▶ [WHAT TO PRODUCE]
Below is a listing; restate from it, character for character, the lines beginning at the line holding "June 27, 2011 at 8:06 PM (48, 1481)" and ending at the line holding "June 27, 2011 at 4:49 PM (48, 1226)", both included.
= = = = = = =
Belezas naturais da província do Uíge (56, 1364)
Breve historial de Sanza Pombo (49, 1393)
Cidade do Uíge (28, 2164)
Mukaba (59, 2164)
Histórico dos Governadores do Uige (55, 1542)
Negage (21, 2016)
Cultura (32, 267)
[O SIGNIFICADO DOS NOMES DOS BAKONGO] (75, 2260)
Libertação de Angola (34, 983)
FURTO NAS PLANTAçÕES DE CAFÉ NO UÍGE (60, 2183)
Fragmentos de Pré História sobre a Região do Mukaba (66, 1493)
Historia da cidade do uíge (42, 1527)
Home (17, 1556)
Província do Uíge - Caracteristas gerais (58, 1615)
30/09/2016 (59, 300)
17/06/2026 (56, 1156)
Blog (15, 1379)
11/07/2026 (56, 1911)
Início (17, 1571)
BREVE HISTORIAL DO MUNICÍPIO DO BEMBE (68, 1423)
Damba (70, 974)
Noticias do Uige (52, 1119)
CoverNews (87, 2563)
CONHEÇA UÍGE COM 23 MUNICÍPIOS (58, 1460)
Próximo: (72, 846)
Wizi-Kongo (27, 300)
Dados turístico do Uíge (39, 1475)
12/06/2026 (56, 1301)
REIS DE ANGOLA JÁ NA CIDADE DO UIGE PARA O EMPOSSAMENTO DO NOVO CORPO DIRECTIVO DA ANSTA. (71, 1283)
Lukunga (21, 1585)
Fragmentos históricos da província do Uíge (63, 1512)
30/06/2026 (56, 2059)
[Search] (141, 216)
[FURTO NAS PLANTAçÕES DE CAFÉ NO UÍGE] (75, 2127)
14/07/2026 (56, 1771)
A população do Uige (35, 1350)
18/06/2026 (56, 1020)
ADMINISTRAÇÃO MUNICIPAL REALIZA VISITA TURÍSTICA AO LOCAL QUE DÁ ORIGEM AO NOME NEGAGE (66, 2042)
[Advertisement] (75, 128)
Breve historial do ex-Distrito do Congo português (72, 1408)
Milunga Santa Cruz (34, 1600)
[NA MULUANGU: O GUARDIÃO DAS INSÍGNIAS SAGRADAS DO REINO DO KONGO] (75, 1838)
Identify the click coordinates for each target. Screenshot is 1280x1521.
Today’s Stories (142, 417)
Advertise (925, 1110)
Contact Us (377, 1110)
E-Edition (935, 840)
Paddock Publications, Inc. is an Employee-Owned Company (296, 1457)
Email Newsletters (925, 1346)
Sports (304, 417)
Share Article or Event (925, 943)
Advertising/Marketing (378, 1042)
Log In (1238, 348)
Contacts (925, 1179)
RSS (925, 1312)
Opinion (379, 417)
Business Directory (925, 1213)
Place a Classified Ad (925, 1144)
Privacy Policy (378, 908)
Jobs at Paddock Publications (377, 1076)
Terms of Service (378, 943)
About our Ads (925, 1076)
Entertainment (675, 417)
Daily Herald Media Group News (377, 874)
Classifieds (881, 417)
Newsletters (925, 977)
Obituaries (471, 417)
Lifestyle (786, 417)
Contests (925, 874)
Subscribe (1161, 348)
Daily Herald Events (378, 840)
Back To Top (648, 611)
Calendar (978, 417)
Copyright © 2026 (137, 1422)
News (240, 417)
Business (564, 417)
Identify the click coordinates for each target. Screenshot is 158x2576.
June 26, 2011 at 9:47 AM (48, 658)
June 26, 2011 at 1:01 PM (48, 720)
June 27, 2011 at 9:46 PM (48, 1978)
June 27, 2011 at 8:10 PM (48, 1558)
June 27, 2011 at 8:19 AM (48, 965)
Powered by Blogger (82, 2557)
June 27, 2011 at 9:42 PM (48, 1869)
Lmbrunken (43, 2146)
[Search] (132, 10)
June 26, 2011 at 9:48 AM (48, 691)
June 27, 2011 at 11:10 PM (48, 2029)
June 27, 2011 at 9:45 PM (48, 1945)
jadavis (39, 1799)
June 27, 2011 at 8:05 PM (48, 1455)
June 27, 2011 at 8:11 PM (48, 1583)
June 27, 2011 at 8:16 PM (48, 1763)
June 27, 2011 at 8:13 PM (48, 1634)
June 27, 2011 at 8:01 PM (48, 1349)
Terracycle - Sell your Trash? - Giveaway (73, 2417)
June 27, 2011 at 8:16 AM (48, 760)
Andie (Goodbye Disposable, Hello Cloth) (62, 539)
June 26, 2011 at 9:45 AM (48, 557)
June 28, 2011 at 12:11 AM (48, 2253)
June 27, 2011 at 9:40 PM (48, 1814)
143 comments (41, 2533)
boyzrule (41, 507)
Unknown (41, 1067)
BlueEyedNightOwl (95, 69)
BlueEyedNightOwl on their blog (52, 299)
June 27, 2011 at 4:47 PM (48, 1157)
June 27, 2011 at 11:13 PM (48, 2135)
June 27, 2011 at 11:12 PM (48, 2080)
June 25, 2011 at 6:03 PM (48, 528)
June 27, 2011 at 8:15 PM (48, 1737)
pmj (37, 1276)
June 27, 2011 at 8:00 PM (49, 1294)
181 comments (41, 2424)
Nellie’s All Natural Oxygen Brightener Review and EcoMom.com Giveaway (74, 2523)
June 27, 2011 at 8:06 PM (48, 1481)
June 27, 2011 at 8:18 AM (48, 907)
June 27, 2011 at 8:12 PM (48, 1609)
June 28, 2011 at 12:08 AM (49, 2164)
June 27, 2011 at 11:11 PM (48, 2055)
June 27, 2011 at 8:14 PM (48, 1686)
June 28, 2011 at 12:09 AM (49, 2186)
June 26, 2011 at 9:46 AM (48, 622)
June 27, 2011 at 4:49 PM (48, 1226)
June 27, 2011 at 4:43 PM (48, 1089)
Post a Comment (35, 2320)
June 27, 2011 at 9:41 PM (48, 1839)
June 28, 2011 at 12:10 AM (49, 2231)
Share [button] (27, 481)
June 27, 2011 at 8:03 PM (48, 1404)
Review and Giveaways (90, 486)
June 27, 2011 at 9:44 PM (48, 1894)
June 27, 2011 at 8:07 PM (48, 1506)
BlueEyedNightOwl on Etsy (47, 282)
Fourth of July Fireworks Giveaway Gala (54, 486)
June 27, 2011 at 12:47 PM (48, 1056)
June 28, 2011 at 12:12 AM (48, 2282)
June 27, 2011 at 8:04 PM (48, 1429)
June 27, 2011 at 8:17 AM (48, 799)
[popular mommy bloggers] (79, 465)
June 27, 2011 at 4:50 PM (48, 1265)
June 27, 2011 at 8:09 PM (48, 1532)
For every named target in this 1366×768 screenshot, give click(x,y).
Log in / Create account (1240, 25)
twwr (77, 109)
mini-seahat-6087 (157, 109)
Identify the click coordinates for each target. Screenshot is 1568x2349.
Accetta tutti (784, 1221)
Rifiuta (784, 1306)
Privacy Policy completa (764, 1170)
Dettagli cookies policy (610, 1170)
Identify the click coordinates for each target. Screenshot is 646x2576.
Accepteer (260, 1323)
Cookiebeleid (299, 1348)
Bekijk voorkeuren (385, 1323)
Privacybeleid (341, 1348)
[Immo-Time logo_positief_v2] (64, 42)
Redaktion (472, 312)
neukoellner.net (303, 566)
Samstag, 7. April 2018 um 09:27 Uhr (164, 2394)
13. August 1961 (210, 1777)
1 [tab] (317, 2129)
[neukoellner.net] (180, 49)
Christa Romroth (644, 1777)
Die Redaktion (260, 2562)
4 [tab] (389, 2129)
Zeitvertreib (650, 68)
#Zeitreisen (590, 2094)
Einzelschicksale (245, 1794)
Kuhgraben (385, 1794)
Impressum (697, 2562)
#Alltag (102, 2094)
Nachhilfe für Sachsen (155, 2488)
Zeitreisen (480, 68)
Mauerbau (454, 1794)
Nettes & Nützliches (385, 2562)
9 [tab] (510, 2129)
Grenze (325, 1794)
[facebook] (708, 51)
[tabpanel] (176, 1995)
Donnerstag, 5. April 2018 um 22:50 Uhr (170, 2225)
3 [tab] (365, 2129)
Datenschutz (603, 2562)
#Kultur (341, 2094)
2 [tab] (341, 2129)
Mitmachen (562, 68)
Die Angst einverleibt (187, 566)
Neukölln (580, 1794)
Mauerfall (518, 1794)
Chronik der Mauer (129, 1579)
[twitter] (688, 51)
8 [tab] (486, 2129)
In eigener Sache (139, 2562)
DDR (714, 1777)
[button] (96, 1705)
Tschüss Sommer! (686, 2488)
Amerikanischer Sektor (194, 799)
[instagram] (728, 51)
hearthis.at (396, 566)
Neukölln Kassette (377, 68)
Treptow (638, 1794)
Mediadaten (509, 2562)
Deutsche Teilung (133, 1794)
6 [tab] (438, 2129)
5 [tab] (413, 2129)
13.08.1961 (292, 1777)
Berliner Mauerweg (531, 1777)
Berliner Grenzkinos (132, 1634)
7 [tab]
= = = = = = =
▶ [YOUR SOLUTION]
June 27, 2011 at 8:06 PM (48, 1481)
June 27, 2011 at 8:18 AM (48, 907)
June 27, 2011 at 8:12 PM (48, 1609)
June 28, 2011 at 12:08 AM (49, 2164)
June 27, 2011 at 11:11 PM (48, 2055)
June 27, 2011 at 8:14 PM (48, 1686)
June 28, 2011 at 12:09 AM (49, 2186)
June 26, 2011 at 9:46 AM (48, 622)
June 27, 2011 at 4:49 PM (48, 1226)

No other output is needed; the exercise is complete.